Лето было в разгаре, и хоть дождливое и холодное, но
все же - лето, и цветы на дачном участке цвели пышно. Я ездила время от времени "навещать" наш
домик, который, пользуясь отсутствием его истинных хозяев, сын решил превратить
в "домину" - развернул стройку, а точнее долгострой. Так лето и пролетело.
Иногда я привозила маме с дачи цветы: в мае - лесные
ландыши, потом как-то - букеты первых полевых цветков - ромашек, смолок,
колокольчиков, душистого горошка; придорожной "веселой" желто-зеленой
сурепки; "приканавных" белых, пахучих "розеточек" сныти с
мелкими цветочками; позже - львиный зев. Я старалась рвать те цветы, которые не
увянут в дороге, и даже заворачивала стебли во влажную тряпочку, но я, например,
не могла привезти иван-чай, или быстро "скисавшую" иван-да-марью, или
лесные фиалочки на тоненьких ножках - такие хрупкие.
Многие садовые цветы тоже плохо переносили духоту
автобуса и метро: пионы опускали свои пышные головки; вяла сирень, "не
доезжал" жасмин-чабушник. К таким "нестойким" садовым цветам
относились и мамины любимые флоксы.
Любовь мамы к флоксам передалась, образно говоря,
"по наследству": эти цветы очень ценил ее отец, и у них в Павловске была
клумба, обсаженная с трех сторон флоксами разных сортов. Мне помнится (по
рассказам бабушки), что особенно нравились Николаю Николаевичу - белые. Долгое
время бабушка моя, Глафира Никандровна, овдовев, сажала белые флоксы на могиле
Николая Николаевича у павильона Актинометрии. Затем они как-то незаметно
"распространились" и на нашем "приусадебном участке".

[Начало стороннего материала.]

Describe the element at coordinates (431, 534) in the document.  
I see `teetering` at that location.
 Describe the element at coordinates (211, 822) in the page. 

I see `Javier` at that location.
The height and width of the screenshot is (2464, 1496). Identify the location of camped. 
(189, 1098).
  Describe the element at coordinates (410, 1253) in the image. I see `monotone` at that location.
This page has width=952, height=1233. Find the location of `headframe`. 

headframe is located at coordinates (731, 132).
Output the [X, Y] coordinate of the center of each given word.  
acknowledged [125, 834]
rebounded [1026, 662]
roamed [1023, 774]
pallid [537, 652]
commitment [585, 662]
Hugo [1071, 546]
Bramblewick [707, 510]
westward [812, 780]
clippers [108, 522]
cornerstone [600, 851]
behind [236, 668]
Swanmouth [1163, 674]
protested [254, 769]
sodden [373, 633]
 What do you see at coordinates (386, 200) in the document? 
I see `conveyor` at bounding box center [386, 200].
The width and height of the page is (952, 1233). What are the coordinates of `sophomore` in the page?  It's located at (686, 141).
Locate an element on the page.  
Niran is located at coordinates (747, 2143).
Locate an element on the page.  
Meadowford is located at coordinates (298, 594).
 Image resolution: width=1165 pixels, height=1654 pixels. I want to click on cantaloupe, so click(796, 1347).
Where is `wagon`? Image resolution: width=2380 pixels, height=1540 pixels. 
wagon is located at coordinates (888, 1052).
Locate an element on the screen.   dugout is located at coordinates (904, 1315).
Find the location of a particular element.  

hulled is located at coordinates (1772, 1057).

Надо сказать, что флоксы являлись одним из подлинных
его украшений: они цвели "цепочкой" вдоль дорожки от калитки к дому -
преимущественно белые, нежные и невинные, и пахли эти флоксы пронзительнее и
грустнее остальных; цвели флоксы пышным, высоким "кустом" - на клумбе
перед верандой - фиолетовые с лиловой серединкой, эти не отличались стойким
запахом, но были очень красивы на вид; особенно же мама любила флоксы розовые с
малиновой сердцевинкой - цветки были крупные, нечастые, со сладковатым, слабым
запахом - эти флоксы располагались напротив кухонного окна.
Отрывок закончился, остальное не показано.